Personnalité, fonction : LE DRIAN Jean-Yves.

FRANCE. Ministre de l'Europe et des affaires étrangères

Circonstances : Déplacement en Guinée, le 14 juin 2017

ti : Mesdames et Messieurs,


J'ai le plaisir d'être reçu par mon ami le président Alpha Condé que je connais depuis maintenant plusieurs années. J'ai tenu à faire ici ma première visite en tant que ministre des affaires étrangères au sud du Maghreb - c'est aussi ma première visite en Afrique sub-saharienne - auprès de lui parce que c'est un ami et parce qu'il assure aussi la présidence de l'Union africaine.

Ce déplacement est donc à la fois symbolique et politique. C'est d'autant plus significatif que la dernière fois que j'ai vu le président Alpha Condé, c'était lors de sa visite d'État en avril dernier à Paris. C'était la dernière visite d'un chef d'État auprès du président Hollande.

Nous avons, avec la Guinée, une relation de confiance. Nous constatons la remontée de la croissance, nous constatons aussi le renouveau économique et j'ai dit au président Alpha Condé que les entreprises françaises étaient tout à fait prêtes à accompagner cette reprise économique. D'ailleurs, aujourd'hui-même a été signé un accord concernant l'exploitation de la bauxite. Il y a ici une centaine d'entreprises françaises qui ne demandent pas mieux que d'investir et de participer à la croissance de ce pays.
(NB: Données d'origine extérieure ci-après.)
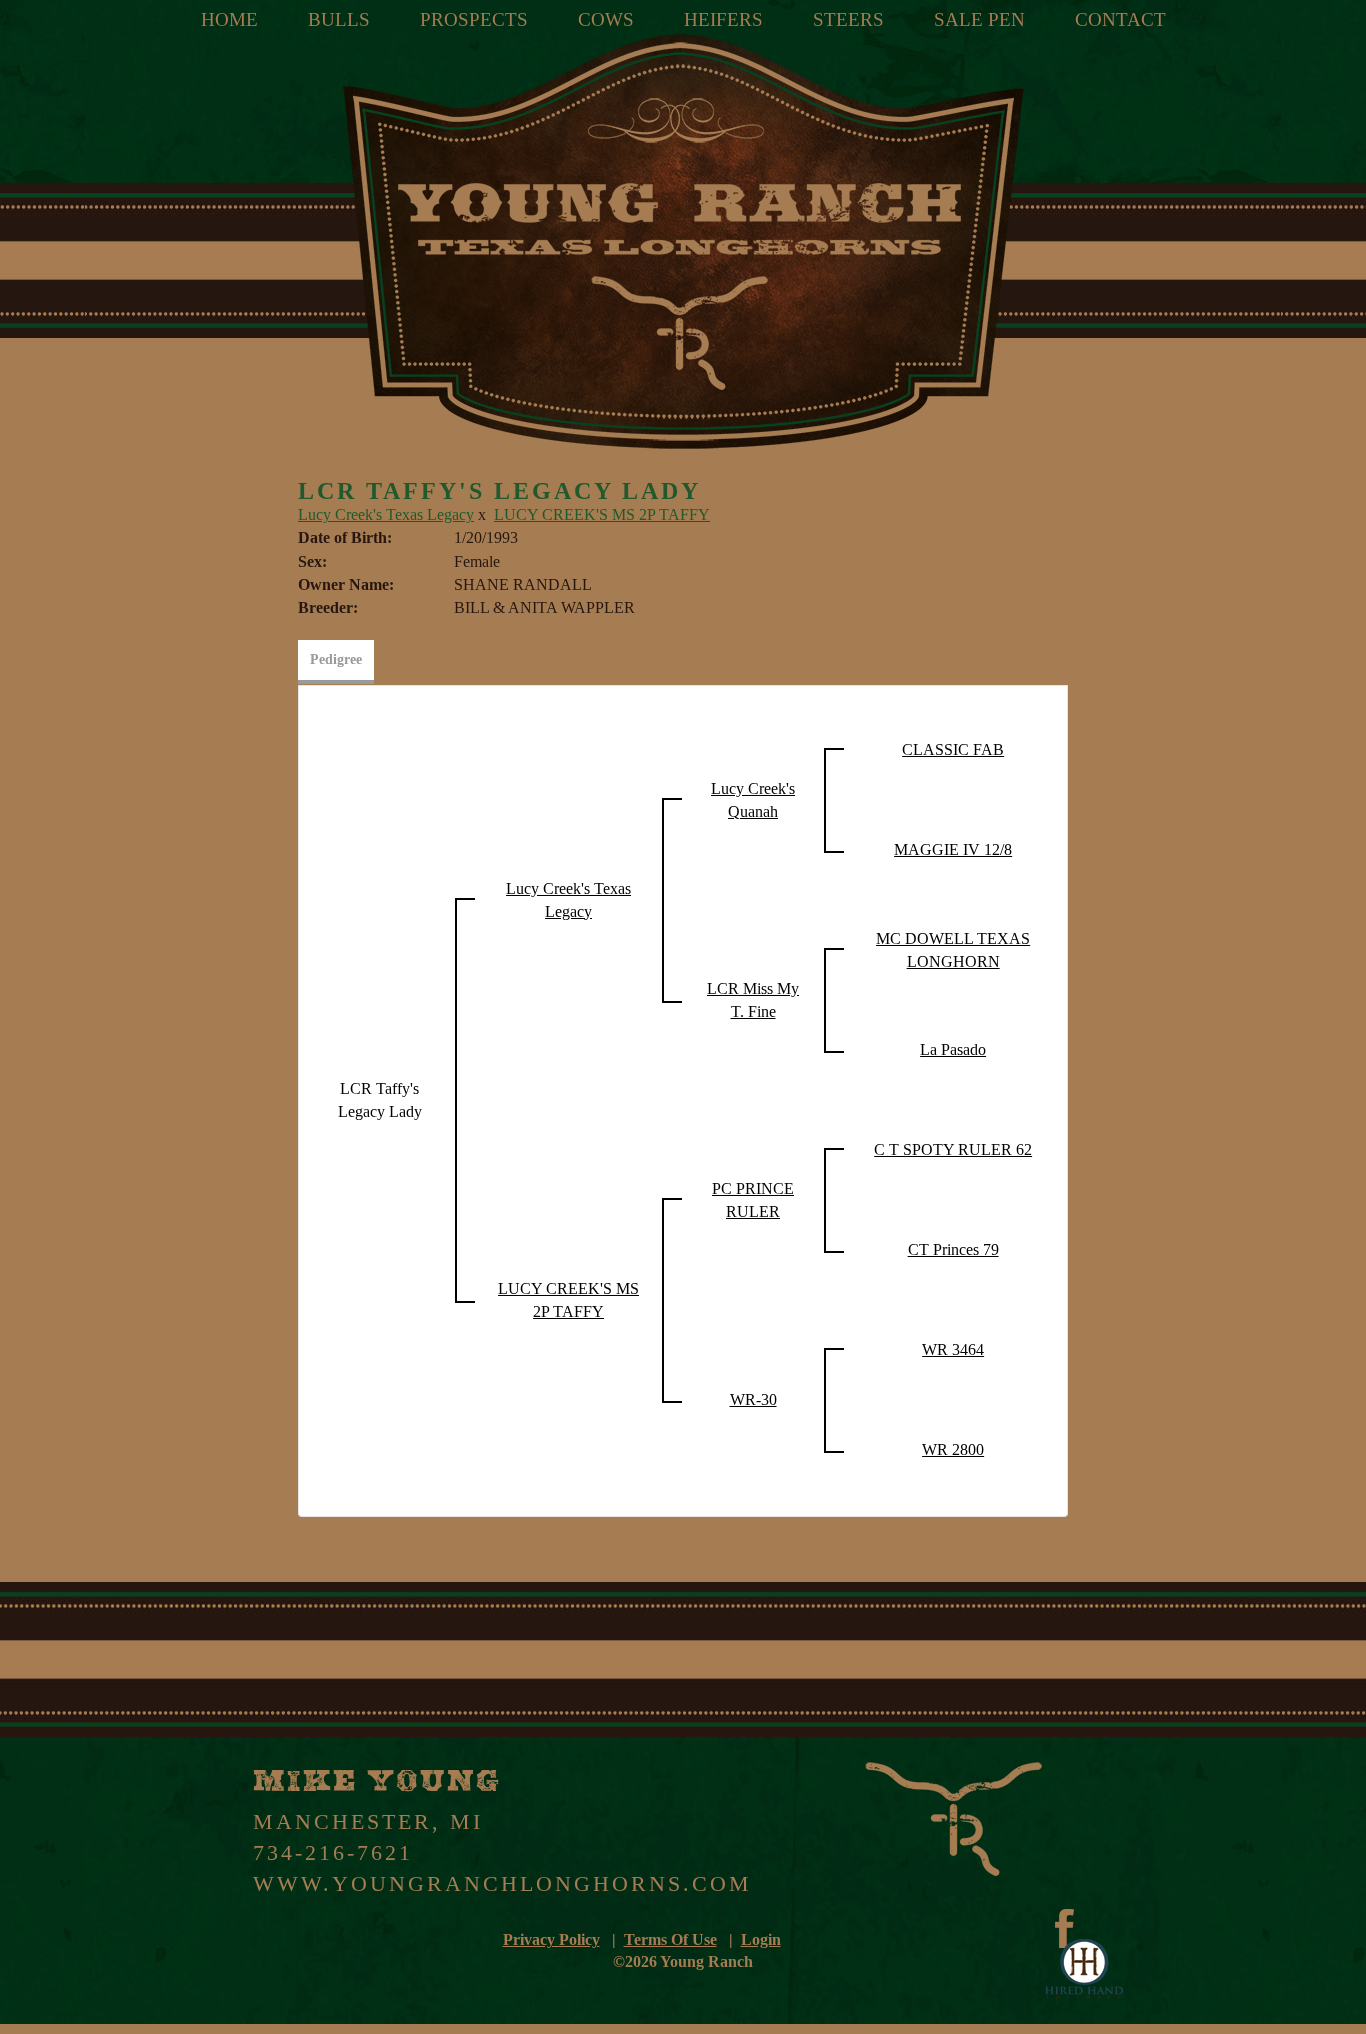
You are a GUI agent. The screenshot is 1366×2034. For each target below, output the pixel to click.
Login (761, 1939)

Nous avons aussi évoqué ensemble l'enjeu des énergies renouvelables, d'abord notre accord total pour la mise en oeuvre de l'Accord de Paris sur le climat. Mais déjà, le président Alpha Condé s'était exprimé sur ce sujet comme président de l'Union africaine.

Comme il préside aussi l'initiative africaine pour les énergies renouvelables, nous avons pu évoquer la manière dont sa stratégie et sa volonté allait pouvoir se mettre en place, et la manière dont la France et l'Union européenne pouvaient l'accompagner.

Enfin, nous avons aussi évoqué les questions liées à la santé puisque ce pays a connu la crise du virus Ebola. Ce pays a été accompagné par la France de manière significative à ce moment-là et des initiatives importantes ont été prises pour renforcer la recherche et l'accompagnement dans la lutte contre ce type de crise sanitaire. Ce fut le cas par la mise en oeuvre de l'Institut Pasteur que mon prédécesseur Jean-Marc Ayrault était venu ici inaugurer il y a quelques semaines.

J'ai également pu m'entretenir avec le président Alpha Condé, en sa qualité de président de l'Union africaine, des crises du moment, que ce soit en Afrique, je pense en particulier à la crise du Sahel et à la situation en République centrafricaine, que ce soit à l'extérieur et en particulier les crises au Moyen-Orient sur lesquelles nous avons des avis commun. Je suis très heureux d'apprendre que, concernant la situation au Sahel, le président Condé participera le 2 juillet prochain à la réunion du G5 Sahel à laquelle participera aussi le président Macron.


Voilà les sujets que nous avons pu évoquer, dans un état d'esprit de grande confiance, de grande franchise et avec la volonté de continuer d'agir ensemble, à la fois pour la qualité des relations entre la France et la Guinée mais surtout, essentiellement pour le développement de la Guinée.